* _The task_: Scale the material from the line with "The height and" to the line with "[x=137, y=156]", writing those lines out again with their requests and multiplying each coordinate in the answers by 1.05, rounded to whole numbers with halves going up. Return only these lines, and omit the pictures.

....

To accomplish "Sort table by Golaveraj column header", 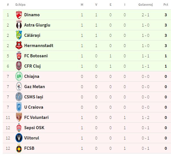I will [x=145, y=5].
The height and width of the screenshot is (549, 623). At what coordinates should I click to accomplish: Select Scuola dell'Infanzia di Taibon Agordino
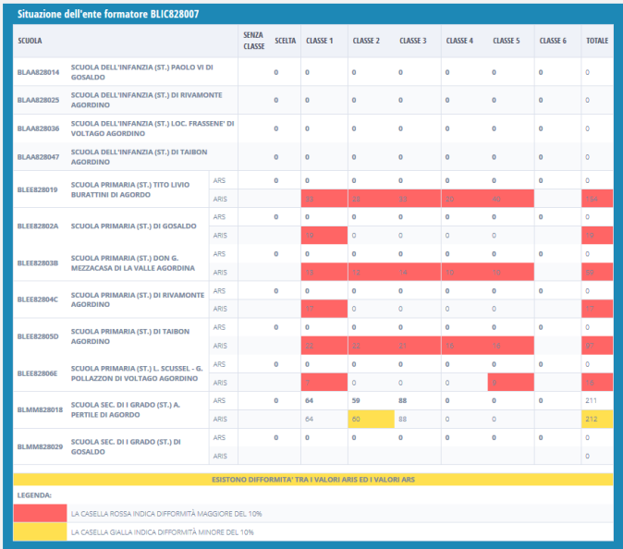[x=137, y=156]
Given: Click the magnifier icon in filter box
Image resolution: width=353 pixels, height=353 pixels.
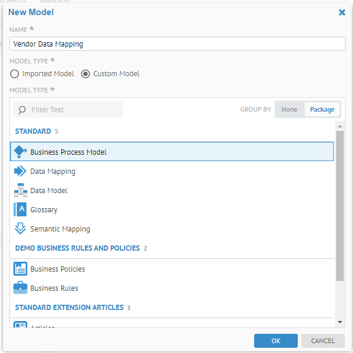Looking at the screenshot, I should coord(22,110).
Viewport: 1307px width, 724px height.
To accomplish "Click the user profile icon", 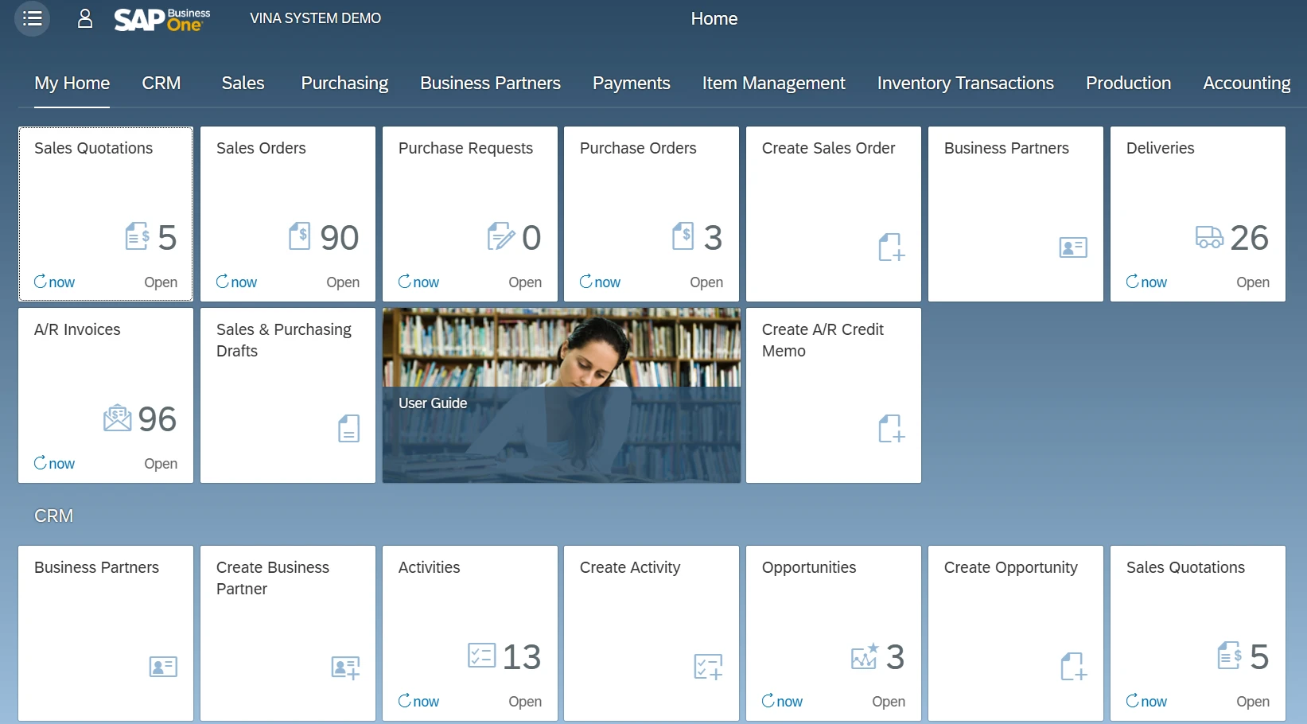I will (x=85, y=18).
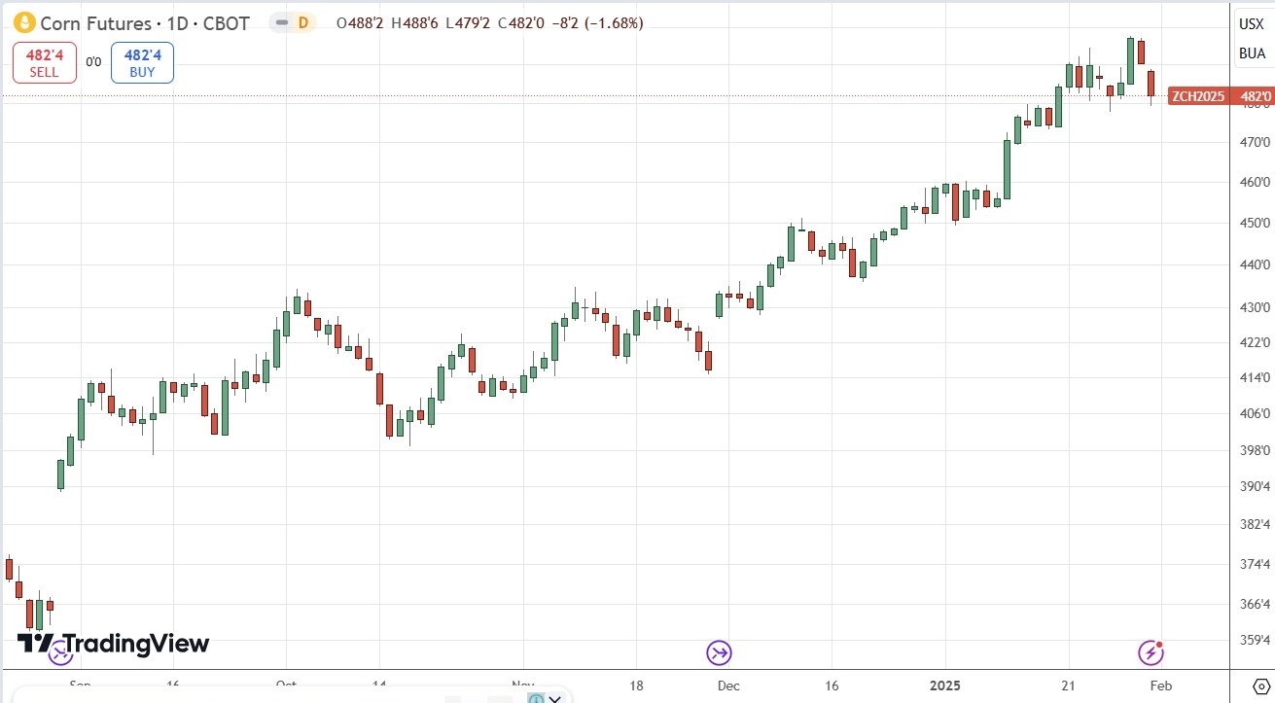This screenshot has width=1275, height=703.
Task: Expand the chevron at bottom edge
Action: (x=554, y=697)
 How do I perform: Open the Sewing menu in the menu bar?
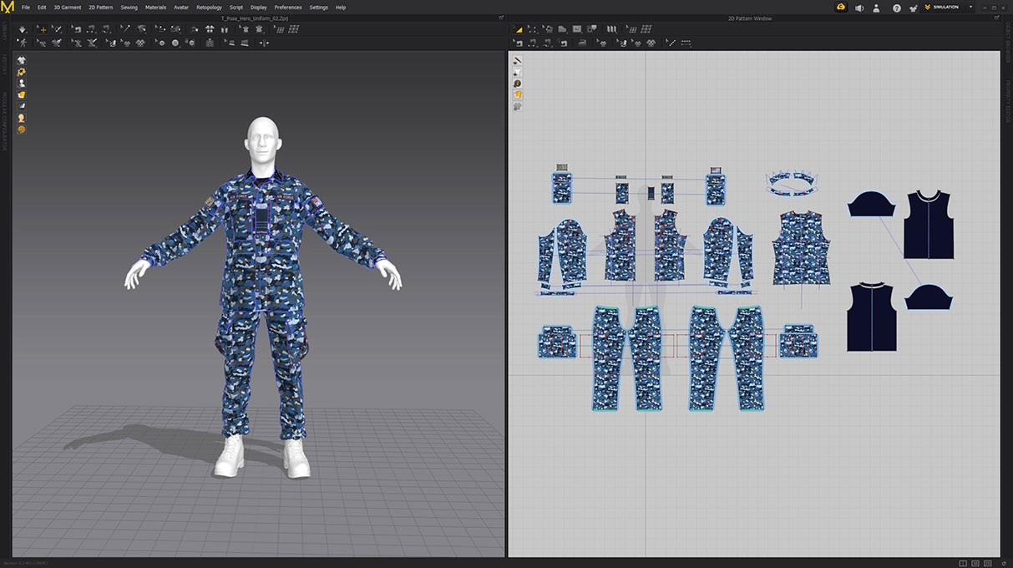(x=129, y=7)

....

* _Result for this exercise_:
The height and width of the screenshot is (549, 623). At what coordinates should I click to accomplish: Select Scuola dell'Infanzia di Taibon Agordino
[x=144, y=164]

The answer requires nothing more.